7 Aggregate Queries and GROUP BY Logic

7.1 Module Introduction

In this module, students will develop skills in summarizing data using aggregate functions, grouping results using GROUP BY, filtering grouped data with HAVING, and restructuring results using PIVOT and UNPIVOT. These operations are foundational for reporting and dashboarding tasks.

7.2 Explanation

7.2.1 Aggregate Functions

Aggregate functions perform calculations on sets of rows and return a single result per group.
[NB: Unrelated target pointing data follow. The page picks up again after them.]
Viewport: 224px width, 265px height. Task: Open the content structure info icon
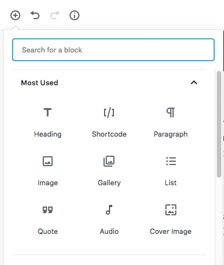(74, 15)
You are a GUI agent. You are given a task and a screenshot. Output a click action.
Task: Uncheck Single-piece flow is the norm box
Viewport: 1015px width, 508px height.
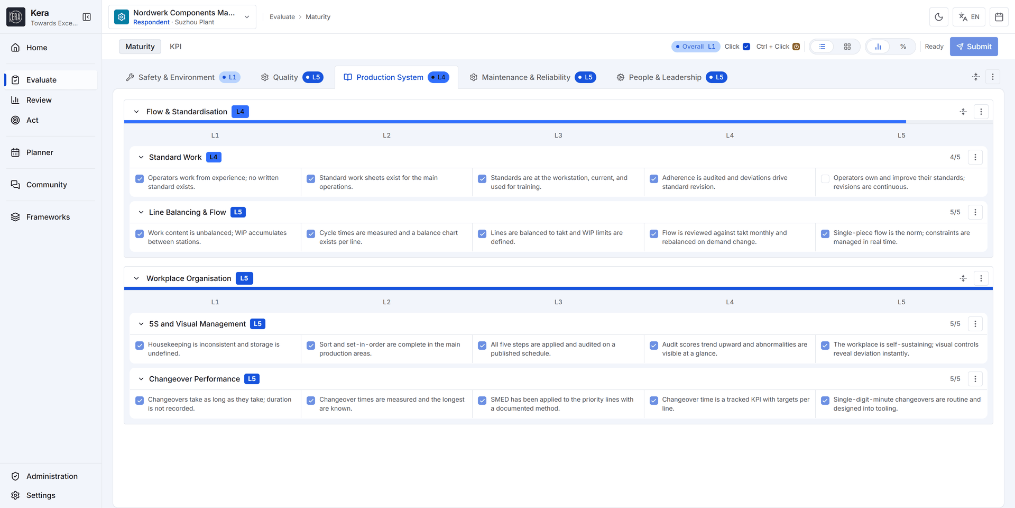825,234
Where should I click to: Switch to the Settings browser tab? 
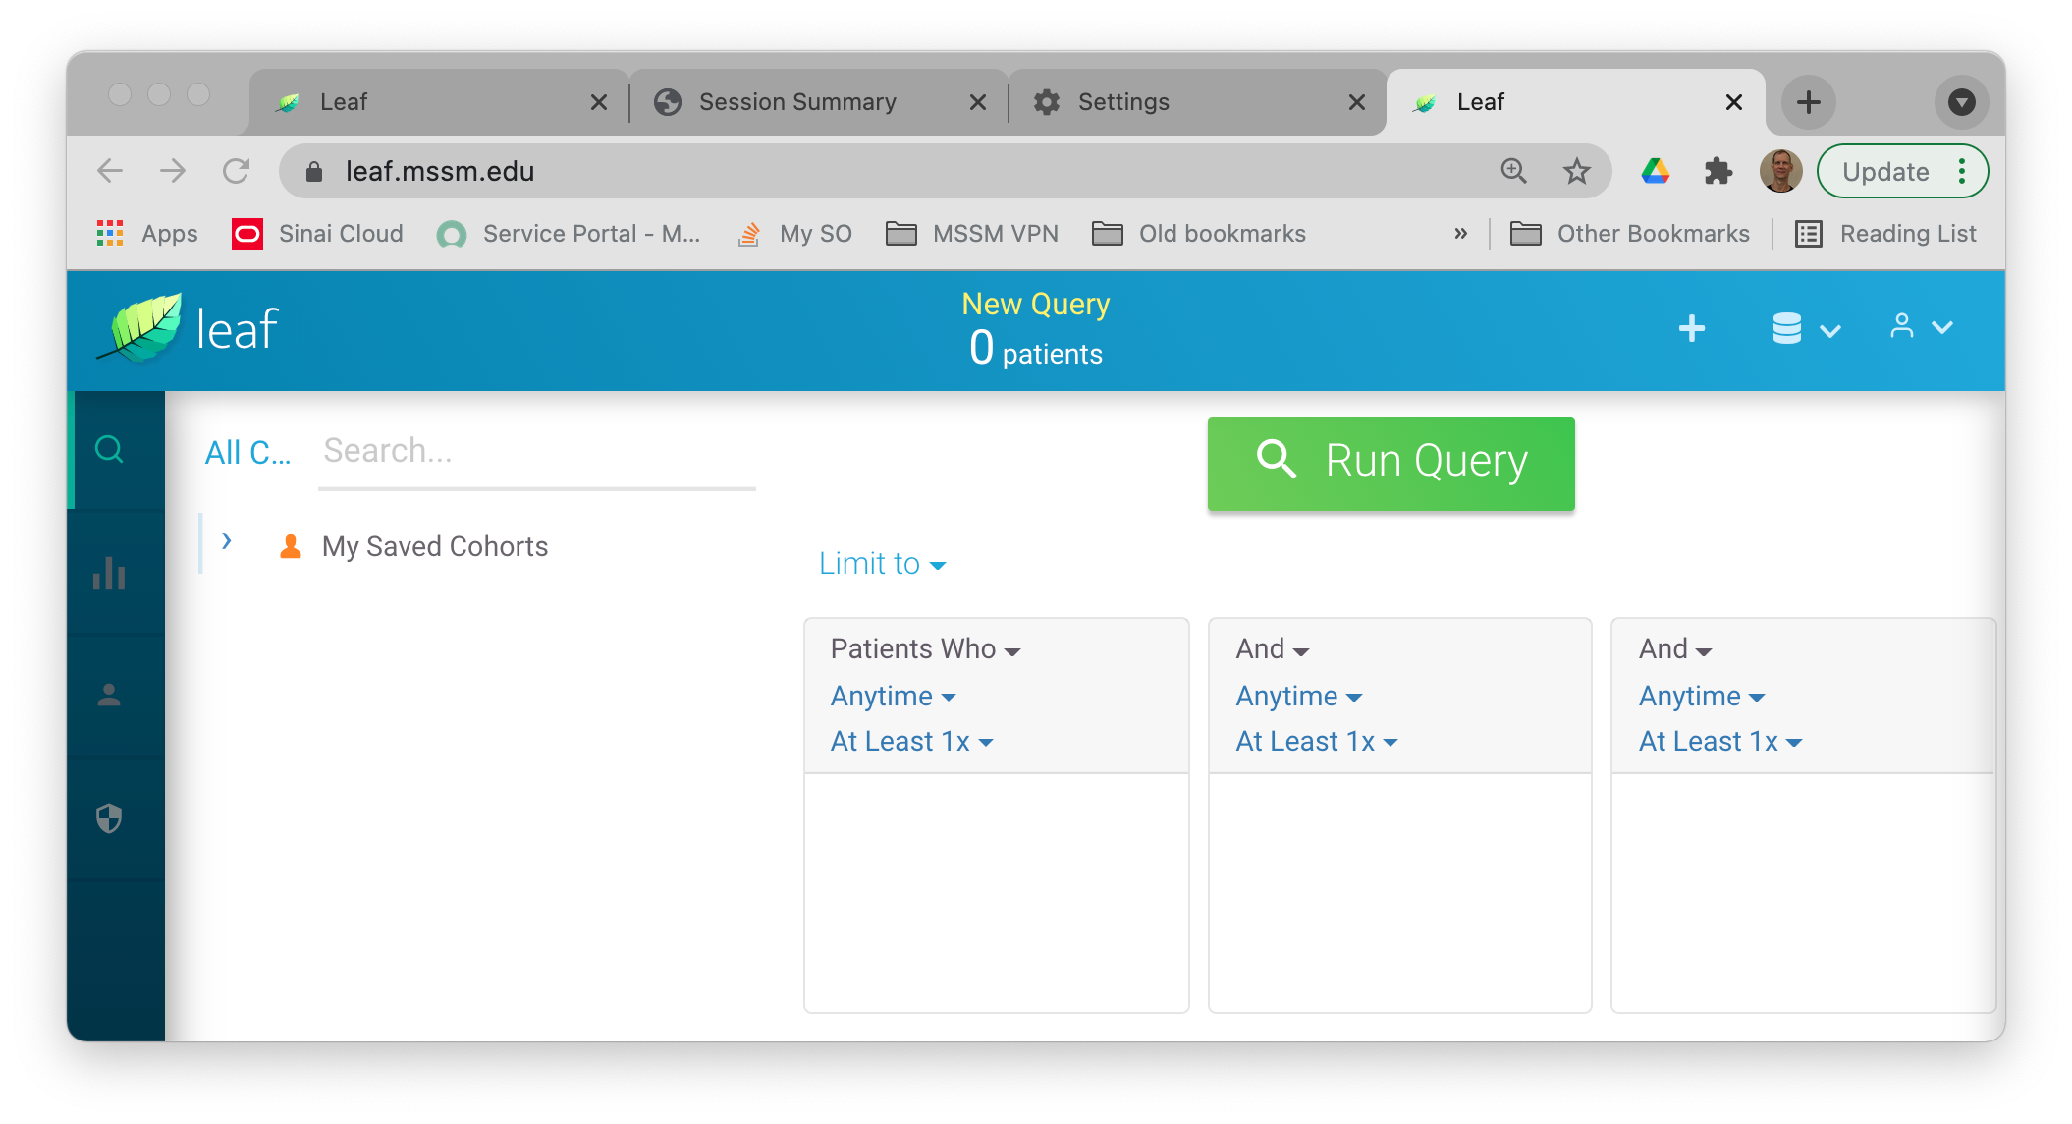click(x=1123, y=102)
It does not matter if a group consists of a single row or many rows.

COUNT, COUNT(DISTINCT)
SUM
AVG
MIN, MAX

Example:

SELECT COUNT(*) AS total_students
FROM student;

This query counts the total number of students in the database.

Notice: when we calculate aggregates, we almost always (though not always) end up with fewer rows in our output than we started with.

Reference: Lab 6.1

7.2.2 GROUP BY and HAVING

GROUP BY is used to arrange identical data into groups. HAVING is used to filter groups based on aggregate values.

Example:

SELECT zip, COUNT(*) AS student_count
FROM student
GROUP BY zip
HAVING COUNT(*) > 3;

This query groups students by ZIP code and shows only ZIP codes with more than 3 students.

We can also group by multiple columns. Separate the columns you’d like to group by with commas, and SQL will group your aggregations within these multi-column groups.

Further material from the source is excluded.